[Short exercise]:
Take everything from the line containing "Where should I click to: Insert" down to the line containing "click(x=758, y=249)", swap "Task" for "Goal", and write those lines out again with nothing else changed.

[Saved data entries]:
_ _ _
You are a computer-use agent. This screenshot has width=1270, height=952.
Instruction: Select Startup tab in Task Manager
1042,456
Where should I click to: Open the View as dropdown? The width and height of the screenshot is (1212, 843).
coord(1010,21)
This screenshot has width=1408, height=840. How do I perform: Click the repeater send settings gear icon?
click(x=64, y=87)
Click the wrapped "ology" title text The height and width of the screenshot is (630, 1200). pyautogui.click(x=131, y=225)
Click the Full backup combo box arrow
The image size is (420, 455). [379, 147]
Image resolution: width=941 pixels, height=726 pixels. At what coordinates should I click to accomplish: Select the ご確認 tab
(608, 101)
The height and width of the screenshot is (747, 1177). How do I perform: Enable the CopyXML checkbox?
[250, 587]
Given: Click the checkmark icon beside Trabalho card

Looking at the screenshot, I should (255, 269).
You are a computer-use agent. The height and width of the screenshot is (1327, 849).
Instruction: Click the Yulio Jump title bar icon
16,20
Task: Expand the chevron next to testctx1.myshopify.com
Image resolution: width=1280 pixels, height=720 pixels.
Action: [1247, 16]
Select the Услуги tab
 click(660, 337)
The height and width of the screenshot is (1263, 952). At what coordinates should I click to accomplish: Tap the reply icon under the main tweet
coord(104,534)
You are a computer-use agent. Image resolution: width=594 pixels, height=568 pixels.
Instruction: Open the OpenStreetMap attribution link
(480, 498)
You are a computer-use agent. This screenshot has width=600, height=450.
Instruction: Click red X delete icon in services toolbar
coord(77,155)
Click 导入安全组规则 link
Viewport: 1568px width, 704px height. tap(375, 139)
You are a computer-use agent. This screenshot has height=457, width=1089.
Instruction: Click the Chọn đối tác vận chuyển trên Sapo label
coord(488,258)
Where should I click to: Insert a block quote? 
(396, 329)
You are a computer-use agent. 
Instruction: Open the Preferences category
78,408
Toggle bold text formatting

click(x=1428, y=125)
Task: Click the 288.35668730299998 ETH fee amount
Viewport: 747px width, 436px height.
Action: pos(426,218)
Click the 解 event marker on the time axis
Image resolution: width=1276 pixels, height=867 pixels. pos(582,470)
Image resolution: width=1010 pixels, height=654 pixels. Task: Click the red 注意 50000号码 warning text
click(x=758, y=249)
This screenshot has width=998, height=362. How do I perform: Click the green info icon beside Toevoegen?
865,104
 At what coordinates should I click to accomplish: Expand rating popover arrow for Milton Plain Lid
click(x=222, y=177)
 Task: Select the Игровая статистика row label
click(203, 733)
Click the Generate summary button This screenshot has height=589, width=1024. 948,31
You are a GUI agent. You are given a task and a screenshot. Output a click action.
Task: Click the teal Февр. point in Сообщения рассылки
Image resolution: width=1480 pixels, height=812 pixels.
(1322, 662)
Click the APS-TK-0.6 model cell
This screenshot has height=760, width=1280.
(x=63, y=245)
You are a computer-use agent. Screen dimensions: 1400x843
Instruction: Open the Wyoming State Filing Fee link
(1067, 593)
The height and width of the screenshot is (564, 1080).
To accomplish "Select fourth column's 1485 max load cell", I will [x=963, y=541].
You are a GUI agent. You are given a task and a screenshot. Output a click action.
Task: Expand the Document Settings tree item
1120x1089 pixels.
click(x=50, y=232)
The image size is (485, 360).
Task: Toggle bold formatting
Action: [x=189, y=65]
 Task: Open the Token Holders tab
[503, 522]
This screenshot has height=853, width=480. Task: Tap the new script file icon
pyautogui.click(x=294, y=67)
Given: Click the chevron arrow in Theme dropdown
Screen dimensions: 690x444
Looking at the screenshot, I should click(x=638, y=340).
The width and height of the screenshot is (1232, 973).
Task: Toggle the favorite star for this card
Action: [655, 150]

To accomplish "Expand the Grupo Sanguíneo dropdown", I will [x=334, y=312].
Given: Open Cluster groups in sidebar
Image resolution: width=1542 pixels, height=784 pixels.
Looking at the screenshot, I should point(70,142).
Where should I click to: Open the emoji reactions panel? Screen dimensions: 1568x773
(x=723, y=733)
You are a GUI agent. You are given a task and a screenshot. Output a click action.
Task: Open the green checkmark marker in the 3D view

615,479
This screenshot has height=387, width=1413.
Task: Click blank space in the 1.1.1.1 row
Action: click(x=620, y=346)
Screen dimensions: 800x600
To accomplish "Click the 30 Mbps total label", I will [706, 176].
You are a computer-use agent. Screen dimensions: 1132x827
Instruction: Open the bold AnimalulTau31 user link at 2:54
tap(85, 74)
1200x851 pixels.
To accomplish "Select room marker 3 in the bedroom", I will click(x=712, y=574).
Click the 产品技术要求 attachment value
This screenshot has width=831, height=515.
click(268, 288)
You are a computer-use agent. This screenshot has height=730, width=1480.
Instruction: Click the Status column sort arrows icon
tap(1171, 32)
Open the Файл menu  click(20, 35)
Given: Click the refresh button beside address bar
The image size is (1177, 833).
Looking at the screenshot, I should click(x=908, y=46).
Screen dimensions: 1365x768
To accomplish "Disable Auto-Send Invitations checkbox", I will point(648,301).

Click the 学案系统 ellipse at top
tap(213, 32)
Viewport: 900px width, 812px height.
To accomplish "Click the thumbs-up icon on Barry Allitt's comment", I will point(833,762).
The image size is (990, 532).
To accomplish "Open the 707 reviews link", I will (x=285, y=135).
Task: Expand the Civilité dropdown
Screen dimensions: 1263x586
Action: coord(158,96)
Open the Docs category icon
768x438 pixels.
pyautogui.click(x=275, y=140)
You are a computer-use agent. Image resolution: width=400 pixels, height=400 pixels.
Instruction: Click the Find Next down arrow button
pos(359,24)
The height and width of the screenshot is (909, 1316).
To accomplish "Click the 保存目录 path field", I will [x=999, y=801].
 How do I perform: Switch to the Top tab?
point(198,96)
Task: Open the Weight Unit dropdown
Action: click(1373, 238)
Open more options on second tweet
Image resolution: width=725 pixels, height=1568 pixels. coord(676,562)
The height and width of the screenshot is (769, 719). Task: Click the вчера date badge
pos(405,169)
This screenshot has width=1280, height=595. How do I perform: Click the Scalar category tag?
_ _ _
[Reply]:
Where should I click to: Insert a block quote? 
(396, 329)
You are a computer-use agent. 
Instruction: Open the Preferences category
78,408
Toggle bold text formatting

click(x=1428, y=125)
Goal: Click the 288.35668730299998 ETH fee amount
Viewport: 747px width, 436px height.
Action: pos(426,218)
Click the 解 event marker on the time axis
Image resolution: width=1276 pixels, height=867 pixels. pos(582,470)
Image resolution: width=1010 pixels, height=654 pixels. Goal: Click the red 注意 50000号码 warning text
click(x=758, y=249)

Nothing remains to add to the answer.